- THE TASK
Set out every line of the data below as a numbered list, omitting any blank lines.

+===+

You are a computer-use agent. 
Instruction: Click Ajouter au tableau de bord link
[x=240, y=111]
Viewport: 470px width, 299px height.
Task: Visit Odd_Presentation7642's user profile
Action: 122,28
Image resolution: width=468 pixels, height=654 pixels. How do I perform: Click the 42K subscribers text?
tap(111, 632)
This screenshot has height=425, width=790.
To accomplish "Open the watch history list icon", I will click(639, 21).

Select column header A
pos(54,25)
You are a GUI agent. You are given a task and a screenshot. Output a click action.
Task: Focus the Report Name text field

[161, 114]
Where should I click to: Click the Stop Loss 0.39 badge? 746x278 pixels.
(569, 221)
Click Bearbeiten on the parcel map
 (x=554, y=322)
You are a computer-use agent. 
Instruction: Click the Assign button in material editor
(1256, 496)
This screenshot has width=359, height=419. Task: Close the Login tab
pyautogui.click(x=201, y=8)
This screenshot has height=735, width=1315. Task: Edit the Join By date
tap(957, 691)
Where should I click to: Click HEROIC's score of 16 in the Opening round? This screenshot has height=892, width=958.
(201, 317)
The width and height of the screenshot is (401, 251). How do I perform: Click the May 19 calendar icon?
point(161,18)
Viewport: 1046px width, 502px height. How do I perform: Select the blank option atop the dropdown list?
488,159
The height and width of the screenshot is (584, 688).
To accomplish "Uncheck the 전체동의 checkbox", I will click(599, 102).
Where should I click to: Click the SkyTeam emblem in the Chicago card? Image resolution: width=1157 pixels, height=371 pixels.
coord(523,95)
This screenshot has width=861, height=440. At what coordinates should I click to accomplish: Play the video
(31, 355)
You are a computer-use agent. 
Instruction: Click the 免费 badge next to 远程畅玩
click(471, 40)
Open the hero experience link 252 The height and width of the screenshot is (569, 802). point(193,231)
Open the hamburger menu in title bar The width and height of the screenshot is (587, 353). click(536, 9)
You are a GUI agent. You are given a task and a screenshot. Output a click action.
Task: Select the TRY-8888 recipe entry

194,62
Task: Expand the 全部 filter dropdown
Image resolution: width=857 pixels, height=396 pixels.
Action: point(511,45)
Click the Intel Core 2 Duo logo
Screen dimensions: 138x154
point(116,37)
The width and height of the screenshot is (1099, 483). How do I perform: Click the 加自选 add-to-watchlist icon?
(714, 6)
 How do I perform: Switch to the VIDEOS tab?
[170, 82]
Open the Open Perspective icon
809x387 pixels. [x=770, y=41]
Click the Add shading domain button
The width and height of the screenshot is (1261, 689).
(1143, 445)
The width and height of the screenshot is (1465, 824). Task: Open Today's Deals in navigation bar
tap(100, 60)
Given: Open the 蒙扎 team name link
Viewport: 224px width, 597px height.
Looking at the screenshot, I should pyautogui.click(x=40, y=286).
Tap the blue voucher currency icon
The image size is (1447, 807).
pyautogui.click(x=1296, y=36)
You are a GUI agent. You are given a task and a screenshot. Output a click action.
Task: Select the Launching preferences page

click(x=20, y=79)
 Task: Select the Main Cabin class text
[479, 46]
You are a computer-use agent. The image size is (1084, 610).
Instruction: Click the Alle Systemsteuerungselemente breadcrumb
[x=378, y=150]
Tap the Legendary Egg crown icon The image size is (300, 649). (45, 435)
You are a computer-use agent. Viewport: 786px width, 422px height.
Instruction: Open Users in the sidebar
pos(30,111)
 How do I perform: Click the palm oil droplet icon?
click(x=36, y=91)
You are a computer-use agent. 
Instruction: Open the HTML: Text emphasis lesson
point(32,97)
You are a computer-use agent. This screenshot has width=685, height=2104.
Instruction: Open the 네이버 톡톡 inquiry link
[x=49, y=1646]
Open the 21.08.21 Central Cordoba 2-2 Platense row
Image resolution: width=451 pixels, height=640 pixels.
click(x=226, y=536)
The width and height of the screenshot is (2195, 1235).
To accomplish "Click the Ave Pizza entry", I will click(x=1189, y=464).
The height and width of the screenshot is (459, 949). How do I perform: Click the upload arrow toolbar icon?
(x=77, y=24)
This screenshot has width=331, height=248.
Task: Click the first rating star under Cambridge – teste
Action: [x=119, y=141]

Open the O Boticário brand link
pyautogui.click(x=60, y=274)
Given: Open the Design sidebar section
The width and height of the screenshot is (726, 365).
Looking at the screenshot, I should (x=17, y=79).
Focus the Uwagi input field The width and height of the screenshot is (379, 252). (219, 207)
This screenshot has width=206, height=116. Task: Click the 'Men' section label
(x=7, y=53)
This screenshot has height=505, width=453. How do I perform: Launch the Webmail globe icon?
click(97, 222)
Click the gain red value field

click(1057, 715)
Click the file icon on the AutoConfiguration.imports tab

+===+

- RESULT FOR THIS EXERCISE
1. You are a computer-use agent. 
2. Instruction: Click Ajouter au tableau de bord link
3. [x=240, y=111]
4. Viewport: 470px width, 299px height.
5. Task: Visit Odd_Presentation7642's user profile
6. Action: 122,28
7. Image resolution: width=468 pixels, height=654 pixels. How do I perform: Click the 42K subscribers text?
8. tap(111, 632)
9. This screenshot has height=425, width=790.
10. To accomplish "Open the watch history list icon", I will click(639, 21).
11. Select column header A
12. pos(54,25)
13. You are a GUI agent. You are given a task and a screenshot. Output a click action.
14. Task: Focus the Report Name text field
15. [161, 114]
16. Where should I click to: Click the Stop Loss 0.39 badge? 746x278 pixels.
17. (569, 221)
18. Click Bearbeiten on the parcel map
19.  (x=554, y=322)
20. You are a computer-use agent. 
21. Instruction: Click the Assign button in material editor
22. (1256, 496)
23. This screenshot has width=359, height=419. Task: Close the Login tab
24. pyautogui.click(x=201, y=8)
25. This screenshot has height=735, width=1315. Task: Edit the Join By date
26. tap(957, 691)
27. Where should I click to: Click HEROIC's score of 16 in the Opening round? This screenshot has height=892, width=958.
28. (201, 317)
29. The width and height of the screenshot is (401, 251). How do I perform: Click the May 19 calendar icon?
30. point(161,18)
31. Viewport: 1046px width, 502px height. How do I perform: Select the blank option atop the dropdown list?
32. 488,159
33. The height and width of the screenshot is (584, 688).
34. To accomplish "Uncheck the 전체동의 checkbox", I will click(599, 102).
35. Where should I click to: Click the SkyTeam emblem in the Chicago card? Image resolution: width=1157 pixels, height=371 pixels.
36. coord(523,95)
37. This screenshot has width=861, height=440. At what coordinates should I click to accomplish: Play the video
38. (31, 355)
39. You are a computer-use agent. 
40. Instruction: Click the 免费 badge next to 远程畅玩
41. click(471, 40)
42. Open the hero experience link 252 The height and width of the screenshot is (569, 802). point(193,231)
43. Open the hamburger menu in title bar The width and height of the screenshot is (587, 353). click(536, 9)
44. You are a GUI agent. You are given a task and a screenshot. Output a click action.
45. Task: Select the TRY-8888 recipe entry
46. 194,62
47. Task: Expand the 全部 filter dropdown
48. Image resolution: width=857 pixels, height=396 pixels.
49. Action: point(511,45)
50. Click the Intel Core 2 Duo logo
51. Screen dimensions: 138x154
52. point(116,37)
53. The width and height of the screenshot is (1099, 483). How do I perform: Click the 加自选 add-to-watchlist icon?
54. (714, 6)
55.  How do I perform: Switch to the VIDEOS tab?
56. [170, 82]
57. Open the Open Perspective icon
58. 809x387 pixels. [x=770, y=41]
59. Click the Add shading domain button
60. The width and height of the screenshot is (1261, 689).
61. (1143, 445)
62. The width and height of the screenshot is (1465, 824). Task: Open Today's Deals in navigation bar
63. tap(100, 60)
64. Given: Open the 蒙扎 team name link
65. Viewport: 224px width, 597px height.
66. Looking at the screenshot, I should pyautogui.click(x=40, y=286).
67. Tap the blue voucher currency icon
68. The image size is (1447, 807).
69. pyautogui.click(x=1296, y=36)
70. You are a GUI agent. You are given a task and a screenshot. Output a click action.
71. Task: Select the Launching preferences page
72. click(x=20, y=79)
73.  Task: Select the Main Cabin class text
74. [479, 46]
75. You are a computer-use agent. The image size is (1084, 610).
76. Instruction: Click the Alle Systemsteuerungselemente breadcrumb
77. [x=378, y=150]
78. Tap the Legendary Egg crown icon The image size is (300, 649). (45, 435)
79. You are a computer-use agent. Viewport: 786px width, 422px height.
80. Instruction: Open Users in the sidebar
81. pos(30,111)
82.  How do I perform: Click the palm oil droplet icon?
83. click(x=36, y=91)
84. You are a computer-use agent. 
85. Instruction: Open the HTML: Text emphasis lesson
86. point(32,97)
87. You are a computer-use agent. This screenshot has width=685, height=2104.
88. Instruction: Open the 네이버 톡톡 inquiry link
89. [x=49, y=1646]
90. Open the 21.08.21 Central Cordoba 2-2 Platense row
91. Image resolution: width=451 pixels, height=640 pixels.
92. click(x=226, y=536)
93. The width and height of the screenshot is (2195, 1235).
94. To accomplish "Click the Ave Pizza entry", I will click(x=1189, y=464).
95. The height and width of the screenshot is (459, 949). How do I perform: Click the upload arrow toolbar icon?
96. (x=77, y=24)
97. This screenshot has width=331, height=248.
98. Task: Click the first rating star under Cambridge – teste
99. Action: [x=119, y=141]
100. Open the O Boticário brand link
101. pyautogui.click(x=60, y=274)
102. Given: Open the Design sidebar section
103. The width and height of the screenshot is (726, 365).
104. Looking at the screenshot, I should (x=17, y=79).
105. Focus the Uwagi input field The width and height of the screenshot is (379, 252). (219, 207)
106. This screenshot has width=206, height=116. Task: Click the 'Men' section label
107. (x=7, y=53)
108. This screenshot has height=505, width=453. How do I perform: Launch the Webmail globe icon?
109. click(97, 222)
110. Click the gain red value field
111. click(1057, 715)
112. Click the file icon on the AutoConfiguration.imports tab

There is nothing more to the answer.